Friday, October 10, 2014

"Trophy Project" . . .

A healthy dose of pure skepticism was on display last week in Buffalo's ArtVoice over Gov. Cuomo's deal with Solar City (the subject of a post here) and whether it would be a "game changer." Using local economic statistics, writer Jim Heany demonstrates that while the project might be nice for Buffalo to have, it really doesn't change anything.
Deals like SolarCity provide Cuomo with the kind of trophy project that politicians pine for. 
But they also underscore how uncompetitive the business climate in Western New York and New York State remains. What’s more, these deals are a stark reminder that Cuomo and the rest of the Albany crowd have failed to enact reforms that would give us a fighting chance to improve our economic plight without having to ply companies with corporate welfare.
While taxpayers are being forced to pay to manufacture solar panels in Buffalo, the governor is working dutifully to expand the customer base for solar panels, also at taxpayer expense, right here in Oneida County.
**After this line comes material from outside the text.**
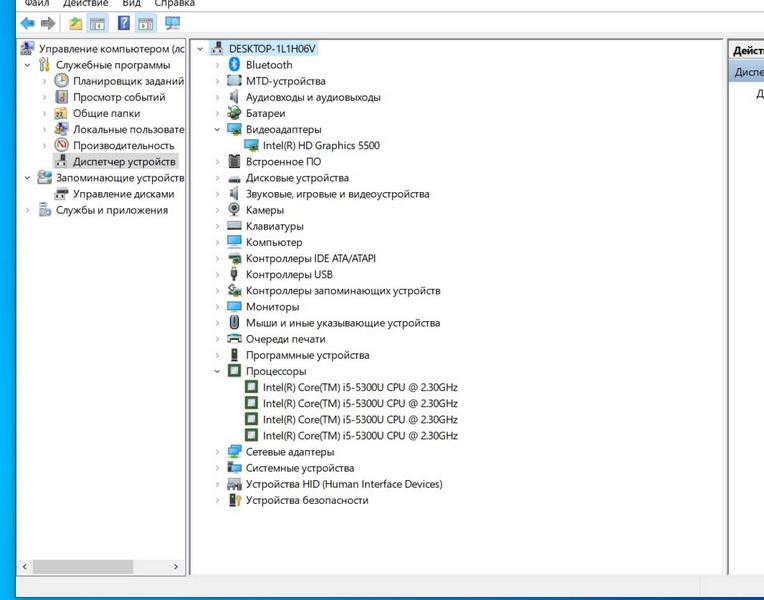
Task: Select Диспетчер устройств in left tree
Action: tap(123, 162)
Our money is being spent to create an unsustainable false economy . . . unsustainable because these projects do absolutely nothing to change the conditions that have caused NY's economic decline.

Mr. Heany is correct.  Trophy projects change nothing until state policy is reformed.


Greens and Beans said...

Does anyone wonder if Oneida County government could have been coerced into partaking in a solar panel project to retain the State’s recent, and future investments here?

Dave said...

I'm certainly not a fan of corporate welfare, but to be contrary for a moment, we could make the same claims of wasting taxpayer money about the space program in the 1960's and 70's. And there were those who did yell about it. Yet all those contracts with IBM and Raytheon and a multitude of other (at the time) computer companies produced a technology fallout that in the years that followed drove a hefty portion of the United States economy.
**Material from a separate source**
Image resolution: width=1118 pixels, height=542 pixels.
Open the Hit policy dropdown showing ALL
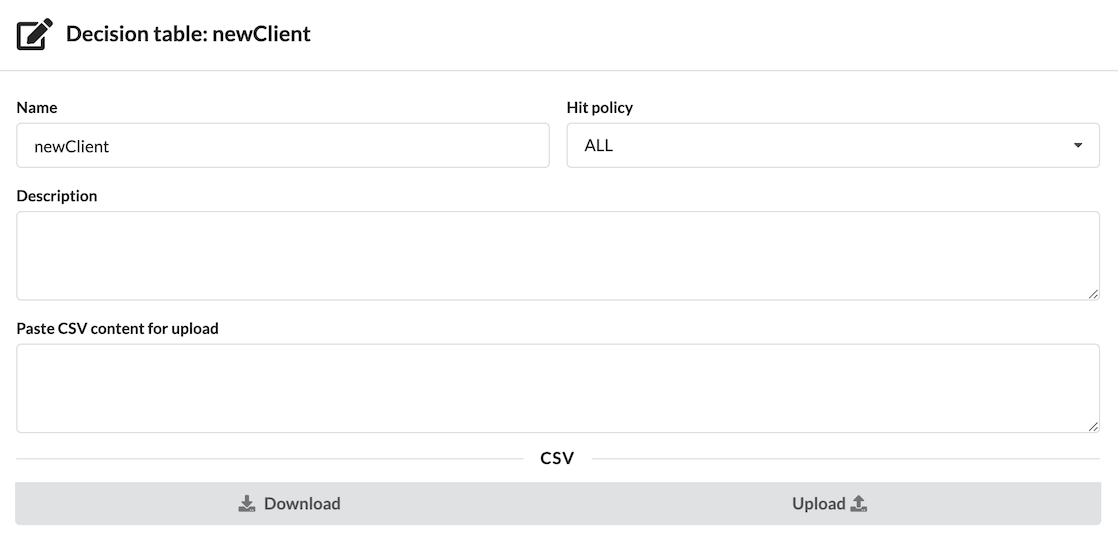(832, 145)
In my humble opinion, government has a legitimate role in providing conditions that foster competition and growth in the economy. Where that stops and corporate welfare begins is sometimes a fine line, although admittedly what we've seen lately falls far to the wrong side of the line. But the argument of what's legitimate can also obscure another part of the issue, accountability. If Cuomo's giveaways were monitored and analyzed to show they either helped the citizens of NY State or they benefited just a few friends and relatives ... or the re-election of fellow party members ... then we might learn what works and what doesn't. Remember the Empire Zones program? Tax incentives for promised jobs. When the State was finally forced to check if promises had been kept, everyone was quite disappointed.

Anonymous said...

The true problem is that government is not equipped to pick business winners and losers. And, most seriously, political factors including sound bite, financial donations, influence peddling by consultants and the like dominate the field of government grants and the like. Anyone who thinks that projects are awarded help on merit has not been in the game.

Anonymous said...

Based on data from the National Climatic Data Center, the Syracuse NY area has only annual average of 46% of possible sunshine. Does not seem like a very good area for solar panels.